→ **Activity**: Look through the records below and copy each line that includes the word "will".

→ **Input**:
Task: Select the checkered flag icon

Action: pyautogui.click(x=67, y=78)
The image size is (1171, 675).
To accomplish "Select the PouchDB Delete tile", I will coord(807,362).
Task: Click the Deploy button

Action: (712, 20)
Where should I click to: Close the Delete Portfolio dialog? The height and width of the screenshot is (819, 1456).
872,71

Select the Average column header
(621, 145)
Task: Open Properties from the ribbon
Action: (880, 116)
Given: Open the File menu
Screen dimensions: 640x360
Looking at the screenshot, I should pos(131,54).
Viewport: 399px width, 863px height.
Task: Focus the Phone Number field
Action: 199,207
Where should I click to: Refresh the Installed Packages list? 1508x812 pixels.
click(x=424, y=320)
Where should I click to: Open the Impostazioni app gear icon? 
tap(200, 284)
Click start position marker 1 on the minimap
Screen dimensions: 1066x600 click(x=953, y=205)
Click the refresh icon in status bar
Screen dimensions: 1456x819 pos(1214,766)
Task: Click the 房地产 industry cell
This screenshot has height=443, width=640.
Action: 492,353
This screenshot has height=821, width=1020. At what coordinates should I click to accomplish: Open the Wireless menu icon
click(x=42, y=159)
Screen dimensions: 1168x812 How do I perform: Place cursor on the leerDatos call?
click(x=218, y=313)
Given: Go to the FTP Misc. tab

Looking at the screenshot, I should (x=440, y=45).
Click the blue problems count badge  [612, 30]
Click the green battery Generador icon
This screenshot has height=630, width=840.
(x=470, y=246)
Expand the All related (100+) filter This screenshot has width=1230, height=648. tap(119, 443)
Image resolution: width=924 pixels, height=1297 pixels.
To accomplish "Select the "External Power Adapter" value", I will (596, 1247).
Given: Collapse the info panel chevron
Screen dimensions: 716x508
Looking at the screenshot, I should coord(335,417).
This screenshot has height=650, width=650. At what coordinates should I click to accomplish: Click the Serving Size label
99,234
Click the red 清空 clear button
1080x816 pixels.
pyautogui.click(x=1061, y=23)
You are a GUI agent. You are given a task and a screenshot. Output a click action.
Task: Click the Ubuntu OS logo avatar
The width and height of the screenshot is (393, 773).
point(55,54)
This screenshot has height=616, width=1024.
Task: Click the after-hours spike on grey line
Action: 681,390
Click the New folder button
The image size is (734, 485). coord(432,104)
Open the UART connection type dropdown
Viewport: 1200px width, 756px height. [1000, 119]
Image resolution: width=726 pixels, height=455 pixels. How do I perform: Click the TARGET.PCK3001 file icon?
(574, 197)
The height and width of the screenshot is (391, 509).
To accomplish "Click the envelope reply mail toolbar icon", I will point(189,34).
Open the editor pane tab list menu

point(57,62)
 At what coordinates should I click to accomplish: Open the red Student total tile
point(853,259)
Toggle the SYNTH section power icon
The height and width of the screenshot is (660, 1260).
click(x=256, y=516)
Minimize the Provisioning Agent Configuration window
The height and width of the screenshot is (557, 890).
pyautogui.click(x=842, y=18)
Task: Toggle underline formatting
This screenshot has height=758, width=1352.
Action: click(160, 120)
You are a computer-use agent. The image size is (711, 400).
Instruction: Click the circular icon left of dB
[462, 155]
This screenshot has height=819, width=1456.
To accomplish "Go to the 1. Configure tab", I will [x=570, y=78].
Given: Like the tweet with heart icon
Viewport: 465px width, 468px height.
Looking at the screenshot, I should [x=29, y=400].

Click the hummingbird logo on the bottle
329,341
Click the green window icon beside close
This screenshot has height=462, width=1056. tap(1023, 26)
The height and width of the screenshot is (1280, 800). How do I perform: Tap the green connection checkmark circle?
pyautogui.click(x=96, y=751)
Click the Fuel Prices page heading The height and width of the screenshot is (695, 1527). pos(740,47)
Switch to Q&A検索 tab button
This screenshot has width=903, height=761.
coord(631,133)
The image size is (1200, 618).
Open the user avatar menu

→ **Task result**:
To accomplish "Select the PouchDB Delete tile", I will coord(807,362).
To accomplish "Select the "External Power Adapter" value", I will (596, 1247).
To accomplish "Click the envelope reply mail toolbar icon", I will point(189,34).
To accomplish "Go to the 1. Configure tab", I will [x=570, y=78].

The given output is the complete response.